● Provided records:
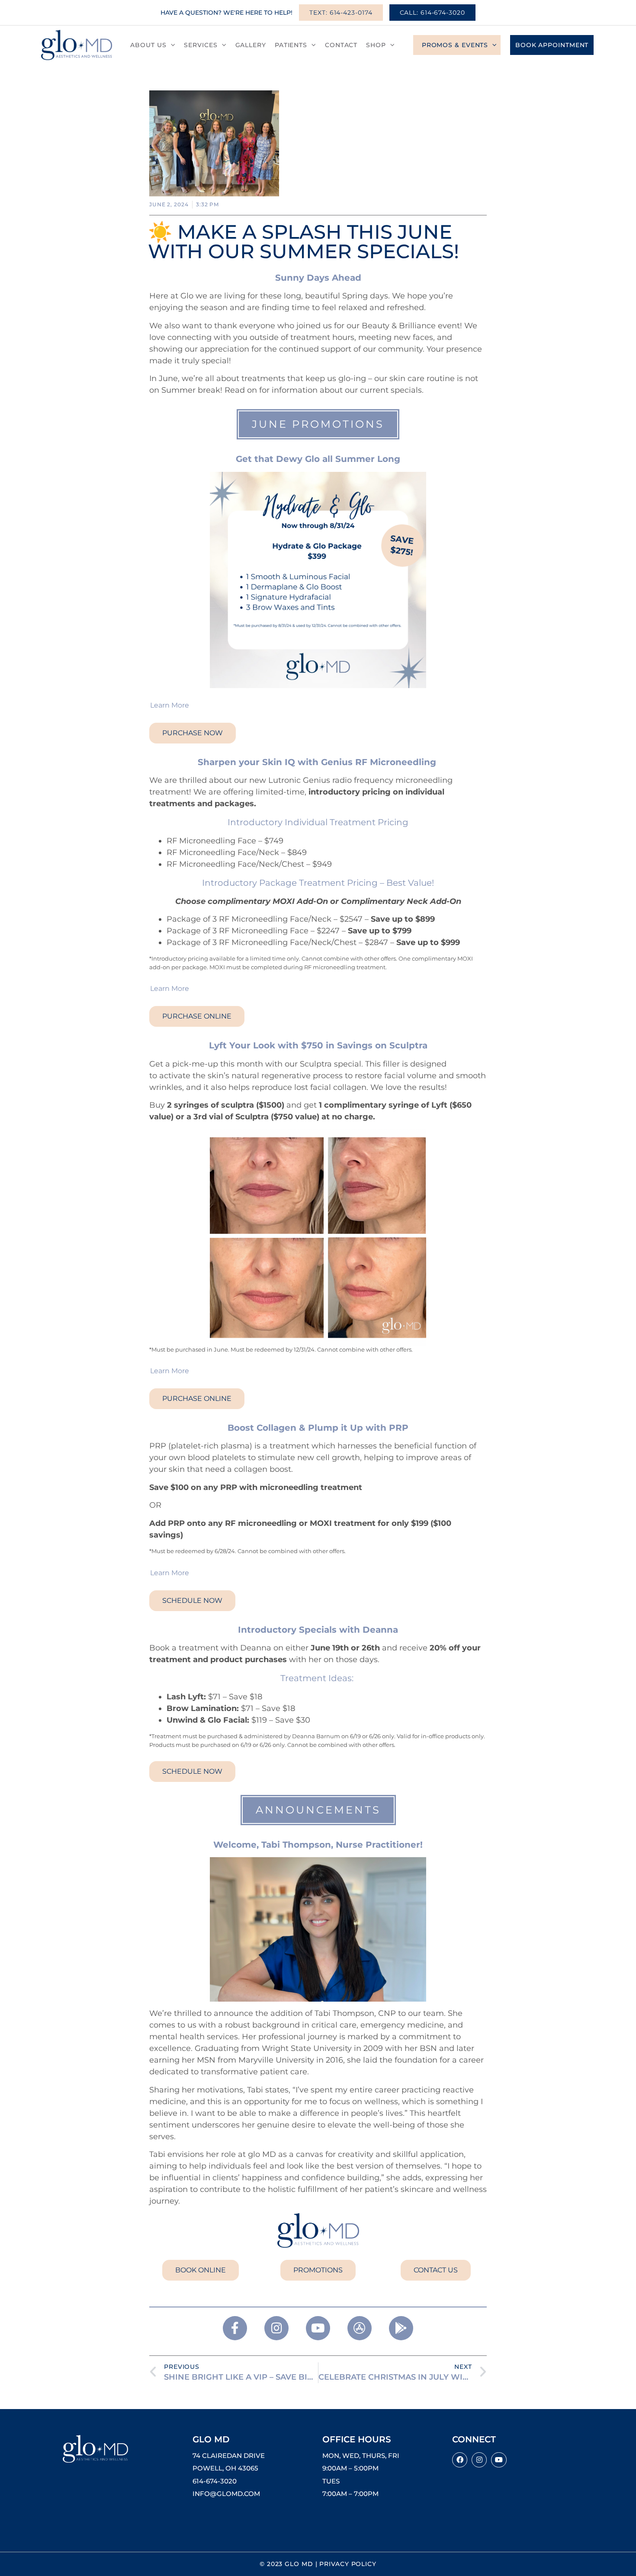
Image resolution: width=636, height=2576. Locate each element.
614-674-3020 (215, 2481)
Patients (291, 45)
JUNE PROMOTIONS (318, 424)
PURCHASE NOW (192, 733)
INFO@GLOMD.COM (226, 2493)
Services (200, 45)
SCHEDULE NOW (192, 1600)
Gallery (250, 45)
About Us (148, 45)
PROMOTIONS (318, 2270)
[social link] (235, 2328)
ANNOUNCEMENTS (318, 1810)
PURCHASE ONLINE (196, 1016)
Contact (341, 45)
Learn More (169, 705)
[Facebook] (459, 2459)
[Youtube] (498, 2459)
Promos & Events (455, 45)
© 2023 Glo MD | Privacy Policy (318, 2564)
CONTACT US (436, 2270)
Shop (376, 45)
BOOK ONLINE (200, 2270)
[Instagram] (479, 2459)
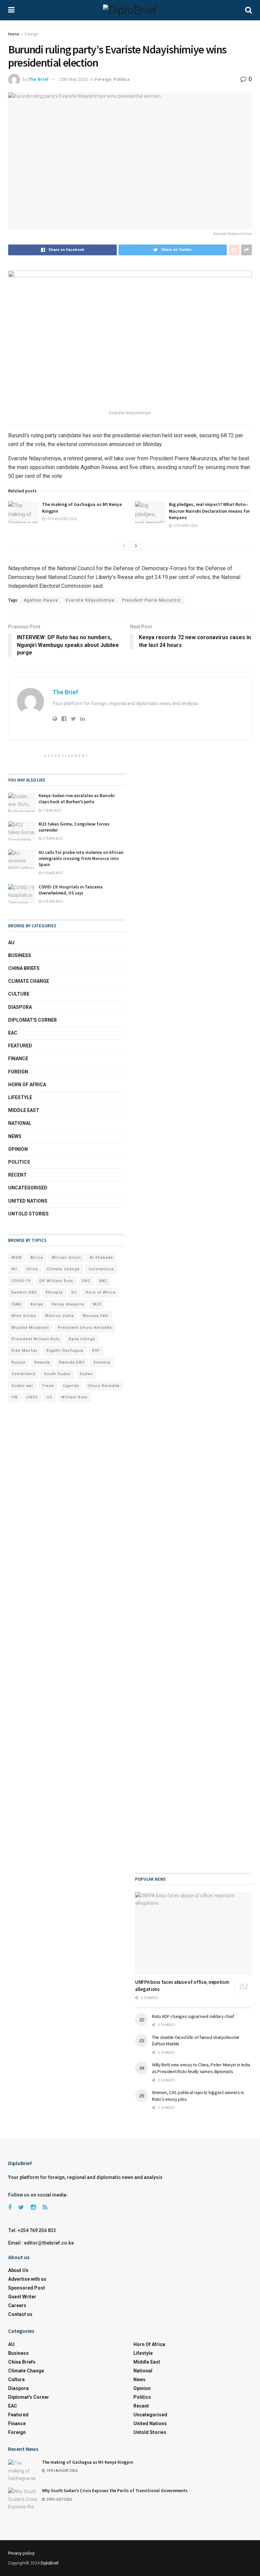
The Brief (38, 79)
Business (19, 955)
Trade (48, 1386)
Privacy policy (21, 2553)
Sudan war (22, 1386)
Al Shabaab (101, 1257)
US (49, 1397)
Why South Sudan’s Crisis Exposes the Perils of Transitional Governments (115, 2490)
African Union (66, 1257)
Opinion (18, 1149)
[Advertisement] (193, 1024)
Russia (18, 1362)
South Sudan (57, 1374)
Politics (121, 79)
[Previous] (124, 546)
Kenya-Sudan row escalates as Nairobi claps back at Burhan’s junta (77, 799)
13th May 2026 (185, 526)
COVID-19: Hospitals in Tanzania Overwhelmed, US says (71, 890)
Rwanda (42, 1362)
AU (11, 942)
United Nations (27, 1201)
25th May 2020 (73, 79)
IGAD (17, 1304)
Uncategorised (27, 1187)
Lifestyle (20, 1097)
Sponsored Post (26, 2288)
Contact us (20, 2314)
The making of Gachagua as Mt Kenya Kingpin (87, 2462)
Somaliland (23, 1374)
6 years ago (52, 901)
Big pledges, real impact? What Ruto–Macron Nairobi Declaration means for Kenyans (209, 510)
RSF (96, 1350)
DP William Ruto (56, 1281)
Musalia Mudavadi (30, 1327)
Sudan (86, 1374)
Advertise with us (27, 2279)
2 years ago (52, 838)
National (19, 1123)
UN (15, 1397)
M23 (97, 1304)
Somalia (101, 1362)
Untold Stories (28, 1213)
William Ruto (74, 1397)
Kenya (36, 1304)
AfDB (17, 1257)
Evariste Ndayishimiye (90, 600)
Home (13, 34)
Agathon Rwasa (41, 600)
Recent (17, 1175)
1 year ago (52, 810)
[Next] (136, 546)
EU (74, 1292)
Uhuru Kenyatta (104, 1386)
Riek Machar (25, 1350)
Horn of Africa (27, 1084)
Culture (18, 994)
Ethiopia (54, 1292)
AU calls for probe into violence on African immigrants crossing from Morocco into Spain (81, 858)
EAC (12, 1033)
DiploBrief (50, 2563)
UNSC (32, 1397)
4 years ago (52, 873)
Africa (36, 1257)
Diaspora (20, 1007)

● What you need to do: Each line that holds the string "South" counts once. Give the total for the listing and nothing else.

● Output of the exercise: 2